▶ Task directions: From the line that holds "The width and" to the end of the records, reproduce every line exactly. No pictures.

Input Start Marker

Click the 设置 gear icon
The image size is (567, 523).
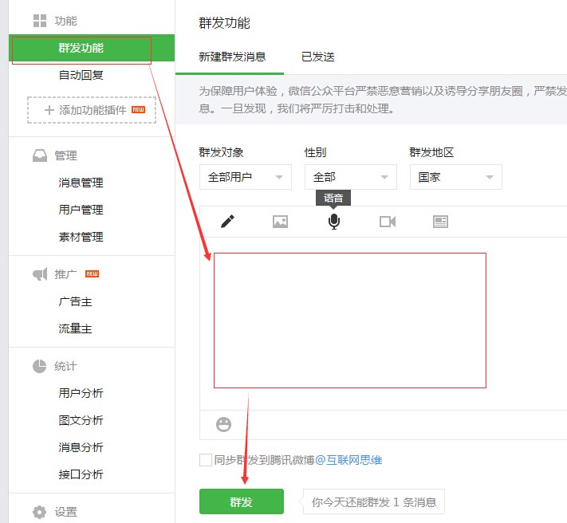tap(39, 512)
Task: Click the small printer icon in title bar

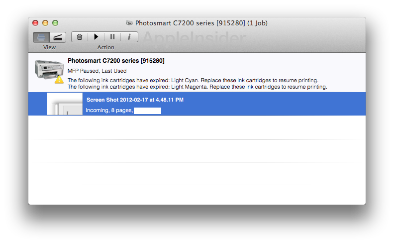Action: coord(130,23)
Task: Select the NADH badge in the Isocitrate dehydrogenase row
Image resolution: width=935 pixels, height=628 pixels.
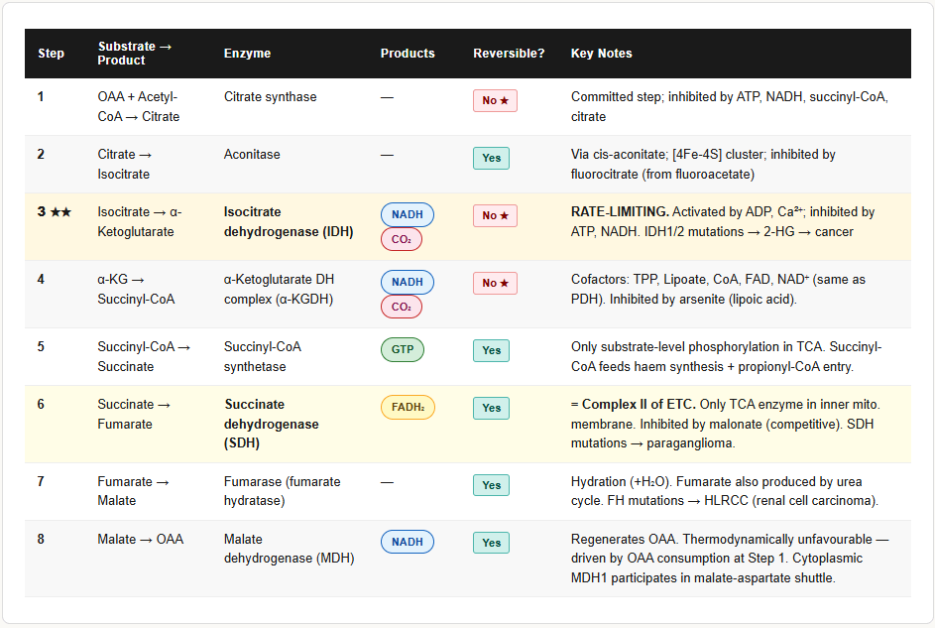Action: click(407, 215)
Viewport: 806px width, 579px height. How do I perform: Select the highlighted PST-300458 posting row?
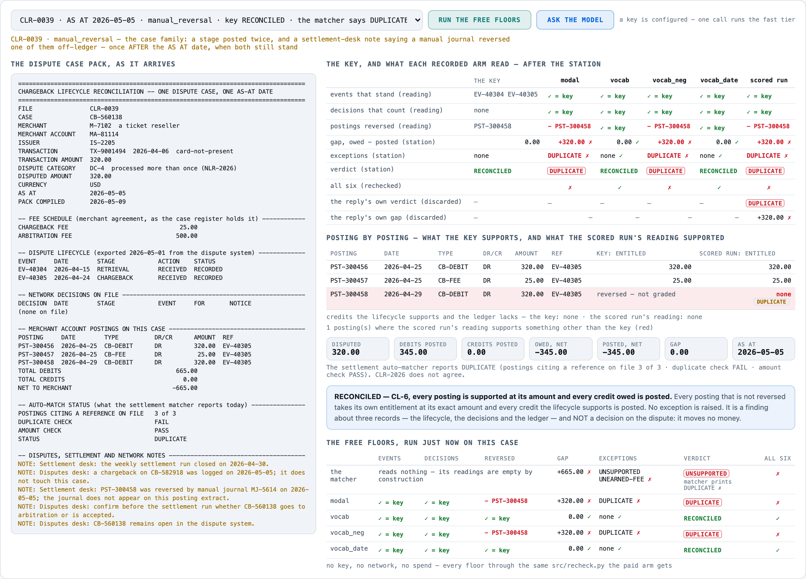[x=560, y=298]
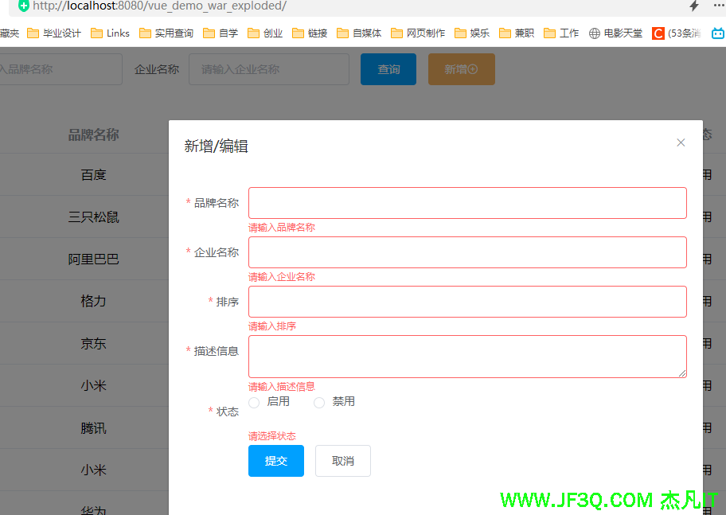Click the 提交 submit button
The height and width of the screenshot is (515, 726).
click(x=276, y=461)

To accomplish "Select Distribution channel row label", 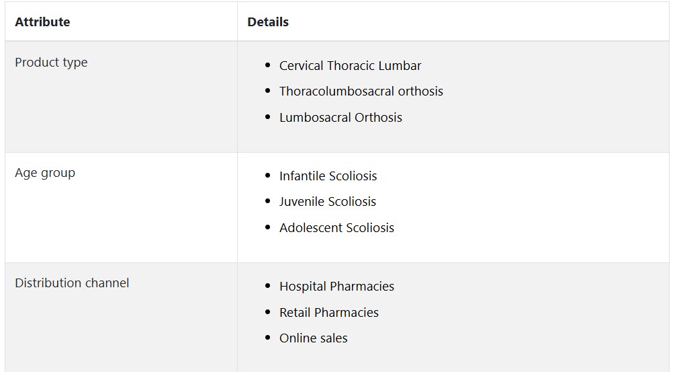I will tap(72, 283).
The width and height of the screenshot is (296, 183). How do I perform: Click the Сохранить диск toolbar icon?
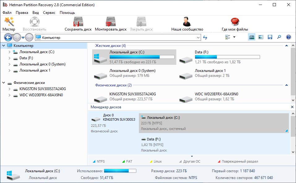pyautogui.click(x=78, y=24)
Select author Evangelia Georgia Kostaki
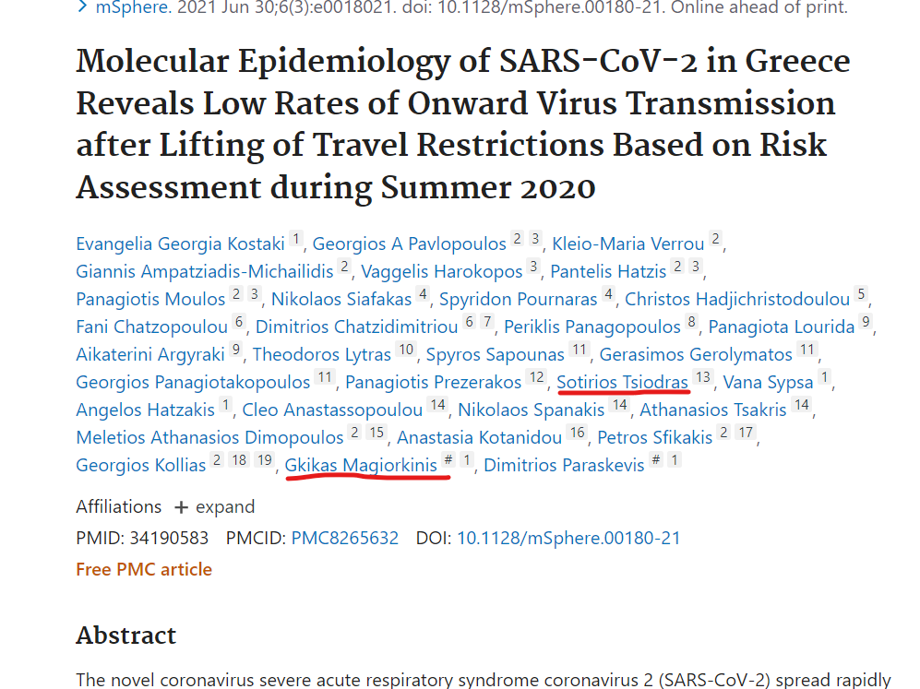The height and width of the screenshot is (689, 920). 180,244
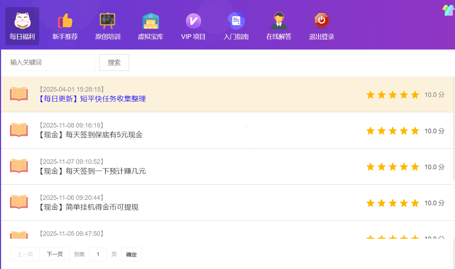Switch to the 新手推荐 menu item

point(64,37)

Input End Marker

▶ Task solution:
The width and height of the screenshot is (296, 183). How do I perform: Click the Сохранить диск toolbar icon?
pyautogui.click(x=78, y=24)
Select author Evangelia Georgia Kostaki
The height and width of the screenshot is (689, 920). 180,244
Switch to the 新手推荐 menu item

point(64,37)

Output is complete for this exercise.